◆ Task description
Find each line below where the word "coordinates" occurs, and copy it.

##### Given records #####

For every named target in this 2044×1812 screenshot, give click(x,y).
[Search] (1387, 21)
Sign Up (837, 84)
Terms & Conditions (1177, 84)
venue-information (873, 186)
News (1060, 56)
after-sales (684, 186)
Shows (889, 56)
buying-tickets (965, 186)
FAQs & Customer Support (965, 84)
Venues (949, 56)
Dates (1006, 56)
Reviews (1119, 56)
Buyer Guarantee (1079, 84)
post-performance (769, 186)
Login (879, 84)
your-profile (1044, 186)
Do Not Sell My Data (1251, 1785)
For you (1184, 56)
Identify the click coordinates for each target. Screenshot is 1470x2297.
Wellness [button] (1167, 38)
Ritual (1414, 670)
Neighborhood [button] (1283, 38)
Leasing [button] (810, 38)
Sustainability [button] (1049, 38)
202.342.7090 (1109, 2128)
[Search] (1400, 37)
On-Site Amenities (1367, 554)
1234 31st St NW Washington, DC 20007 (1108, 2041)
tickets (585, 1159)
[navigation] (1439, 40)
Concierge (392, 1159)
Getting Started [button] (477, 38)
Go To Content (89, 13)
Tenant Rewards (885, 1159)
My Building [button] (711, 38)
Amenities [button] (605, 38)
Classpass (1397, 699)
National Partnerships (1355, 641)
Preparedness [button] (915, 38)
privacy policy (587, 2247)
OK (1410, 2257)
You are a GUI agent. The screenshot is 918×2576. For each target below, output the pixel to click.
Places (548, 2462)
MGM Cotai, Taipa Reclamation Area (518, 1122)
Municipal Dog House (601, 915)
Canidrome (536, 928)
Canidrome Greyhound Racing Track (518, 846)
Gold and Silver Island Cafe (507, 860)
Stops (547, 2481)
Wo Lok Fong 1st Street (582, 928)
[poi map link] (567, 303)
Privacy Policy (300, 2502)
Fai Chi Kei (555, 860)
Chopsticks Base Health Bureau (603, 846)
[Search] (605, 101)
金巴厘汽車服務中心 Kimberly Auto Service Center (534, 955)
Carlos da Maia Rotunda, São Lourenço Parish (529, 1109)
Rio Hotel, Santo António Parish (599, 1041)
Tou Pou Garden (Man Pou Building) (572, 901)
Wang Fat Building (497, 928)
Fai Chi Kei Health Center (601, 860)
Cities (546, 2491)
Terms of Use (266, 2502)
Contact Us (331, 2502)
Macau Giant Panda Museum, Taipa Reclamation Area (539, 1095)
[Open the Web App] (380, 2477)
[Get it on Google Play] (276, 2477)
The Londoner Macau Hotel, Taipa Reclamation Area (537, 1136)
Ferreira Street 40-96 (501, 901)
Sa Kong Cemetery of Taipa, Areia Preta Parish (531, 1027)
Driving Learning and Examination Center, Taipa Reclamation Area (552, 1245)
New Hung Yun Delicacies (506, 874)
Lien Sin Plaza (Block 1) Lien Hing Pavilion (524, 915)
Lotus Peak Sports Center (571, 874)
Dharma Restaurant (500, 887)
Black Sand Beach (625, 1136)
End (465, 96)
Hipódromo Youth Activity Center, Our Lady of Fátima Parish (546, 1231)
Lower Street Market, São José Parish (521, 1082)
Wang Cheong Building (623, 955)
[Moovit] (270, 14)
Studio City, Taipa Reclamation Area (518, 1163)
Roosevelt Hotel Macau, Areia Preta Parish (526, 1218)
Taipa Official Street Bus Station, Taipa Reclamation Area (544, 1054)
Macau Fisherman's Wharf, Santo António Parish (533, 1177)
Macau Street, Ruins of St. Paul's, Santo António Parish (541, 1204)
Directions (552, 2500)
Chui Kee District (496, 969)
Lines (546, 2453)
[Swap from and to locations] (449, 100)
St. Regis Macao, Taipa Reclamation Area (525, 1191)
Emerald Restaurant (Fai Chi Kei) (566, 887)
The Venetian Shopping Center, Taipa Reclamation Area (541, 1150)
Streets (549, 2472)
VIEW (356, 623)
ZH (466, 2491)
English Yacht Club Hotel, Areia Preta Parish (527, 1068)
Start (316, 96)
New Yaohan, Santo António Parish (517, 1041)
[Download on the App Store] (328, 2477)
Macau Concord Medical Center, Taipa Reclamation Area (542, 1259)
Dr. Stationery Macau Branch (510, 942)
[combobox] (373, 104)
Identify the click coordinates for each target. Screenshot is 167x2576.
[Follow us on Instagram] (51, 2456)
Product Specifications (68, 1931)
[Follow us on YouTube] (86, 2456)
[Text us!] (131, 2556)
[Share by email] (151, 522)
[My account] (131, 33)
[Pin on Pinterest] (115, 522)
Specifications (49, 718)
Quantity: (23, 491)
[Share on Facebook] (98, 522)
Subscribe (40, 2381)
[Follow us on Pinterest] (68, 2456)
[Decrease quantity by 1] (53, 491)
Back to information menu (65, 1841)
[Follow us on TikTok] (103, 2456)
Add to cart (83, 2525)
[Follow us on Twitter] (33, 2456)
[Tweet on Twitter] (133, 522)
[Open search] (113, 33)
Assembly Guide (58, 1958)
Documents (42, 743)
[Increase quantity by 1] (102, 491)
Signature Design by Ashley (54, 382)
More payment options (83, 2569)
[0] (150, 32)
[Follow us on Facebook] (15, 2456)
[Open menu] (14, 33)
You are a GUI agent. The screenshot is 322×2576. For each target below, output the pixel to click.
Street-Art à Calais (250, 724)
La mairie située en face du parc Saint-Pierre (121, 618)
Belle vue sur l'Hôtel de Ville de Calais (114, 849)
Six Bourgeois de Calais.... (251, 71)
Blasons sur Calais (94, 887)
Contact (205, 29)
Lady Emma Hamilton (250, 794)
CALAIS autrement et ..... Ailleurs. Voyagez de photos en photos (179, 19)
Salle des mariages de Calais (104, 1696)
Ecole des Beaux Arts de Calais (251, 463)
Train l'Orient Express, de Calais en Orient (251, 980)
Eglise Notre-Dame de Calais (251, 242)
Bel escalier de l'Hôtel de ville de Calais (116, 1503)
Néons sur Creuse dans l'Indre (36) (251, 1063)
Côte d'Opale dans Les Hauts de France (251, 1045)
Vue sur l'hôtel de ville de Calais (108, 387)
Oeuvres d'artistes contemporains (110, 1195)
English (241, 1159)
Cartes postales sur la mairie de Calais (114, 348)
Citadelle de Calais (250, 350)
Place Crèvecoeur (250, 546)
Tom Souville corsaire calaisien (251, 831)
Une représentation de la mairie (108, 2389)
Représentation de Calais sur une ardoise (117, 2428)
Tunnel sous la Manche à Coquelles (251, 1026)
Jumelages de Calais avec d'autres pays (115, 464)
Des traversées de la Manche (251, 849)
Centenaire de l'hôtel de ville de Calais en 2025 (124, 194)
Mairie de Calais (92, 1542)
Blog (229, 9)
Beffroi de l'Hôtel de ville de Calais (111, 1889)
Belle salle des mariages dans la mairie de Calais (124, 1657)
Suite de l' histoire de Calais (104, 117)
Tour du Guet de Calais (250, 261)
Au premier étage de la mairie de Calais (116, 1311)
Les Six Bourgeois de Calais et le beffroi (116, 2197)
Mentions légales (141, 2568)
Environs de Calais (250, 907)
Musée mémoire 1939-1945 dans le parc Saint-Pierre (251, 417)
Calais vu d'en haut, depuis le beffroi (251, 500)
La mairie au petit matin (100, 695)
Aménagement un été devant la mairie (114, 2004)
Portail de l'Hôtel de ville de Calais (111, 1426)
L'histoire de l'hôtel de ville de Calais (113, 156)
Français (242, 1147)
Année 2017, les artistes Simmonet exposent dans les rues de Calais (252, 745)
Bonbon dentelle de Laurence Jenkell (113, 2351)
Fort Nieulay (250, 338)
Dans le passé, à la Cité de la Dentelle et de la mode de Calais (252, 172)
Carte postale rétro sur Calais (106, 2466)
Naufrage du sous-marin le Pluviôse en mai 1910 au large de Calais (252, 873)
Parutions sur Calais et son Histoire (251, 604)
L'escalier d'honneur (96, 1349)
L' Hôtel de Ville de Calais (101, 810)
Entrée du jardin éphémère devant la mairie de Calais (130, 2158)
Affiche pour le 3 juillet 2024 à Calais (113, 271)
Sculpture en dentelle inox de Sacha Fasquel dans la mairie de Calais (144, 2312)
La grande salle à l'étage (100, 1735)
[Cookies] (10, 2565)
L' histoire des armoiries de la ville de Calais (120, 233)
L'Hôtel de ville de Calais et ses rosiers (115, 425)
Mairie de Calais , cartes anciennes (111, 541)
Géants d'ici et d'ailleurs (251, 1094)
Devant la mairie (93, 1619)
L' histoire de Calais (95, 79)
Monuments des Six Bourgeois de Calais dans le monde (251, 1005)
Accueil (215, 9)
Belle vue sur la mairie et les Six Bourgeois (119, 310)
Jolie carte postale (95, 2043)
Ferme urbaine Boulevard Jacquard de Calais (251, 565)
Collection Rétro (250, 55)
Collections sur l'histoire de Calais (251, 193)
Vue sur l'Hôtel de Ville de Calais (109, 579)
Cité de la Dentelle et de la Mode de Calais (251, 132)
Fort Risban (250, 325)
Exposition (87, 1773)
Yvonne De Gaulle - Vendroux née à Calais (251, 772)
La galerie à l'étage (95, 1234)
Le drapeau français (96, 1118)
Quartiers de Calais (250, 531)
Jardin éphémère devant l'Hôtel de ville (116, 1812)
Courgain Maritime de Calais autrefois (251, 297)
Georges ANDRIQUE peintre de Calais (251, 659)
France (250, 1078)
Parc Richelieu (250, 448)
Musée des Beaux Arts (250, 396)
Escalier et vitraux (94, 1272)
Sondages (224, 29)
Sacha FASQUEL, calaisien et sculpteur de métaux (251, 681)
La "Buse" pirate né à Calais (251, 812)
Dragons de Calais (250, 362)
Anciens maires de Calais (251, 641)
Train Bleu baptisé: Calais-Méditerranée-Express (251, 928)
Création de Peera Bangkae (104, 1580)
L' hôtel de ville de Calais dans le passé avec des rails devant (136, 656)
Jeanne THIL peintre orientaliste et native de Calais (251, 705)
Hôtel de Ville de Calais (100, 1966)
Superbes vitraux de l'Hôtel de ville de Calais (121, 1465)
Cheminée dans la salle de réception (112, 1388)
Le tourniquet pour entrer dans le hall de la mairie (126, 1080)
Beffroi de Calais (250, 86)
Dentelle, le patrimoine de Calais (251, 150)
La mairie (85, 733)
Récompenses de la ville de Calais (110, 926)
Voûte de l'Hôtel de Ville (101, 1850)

#####

◆ Response to this exercise
Identify the click coordinates for each target. Screenshot is 1470x2297.
Identify the click coordinates for each target. Screenshot is 167x2576.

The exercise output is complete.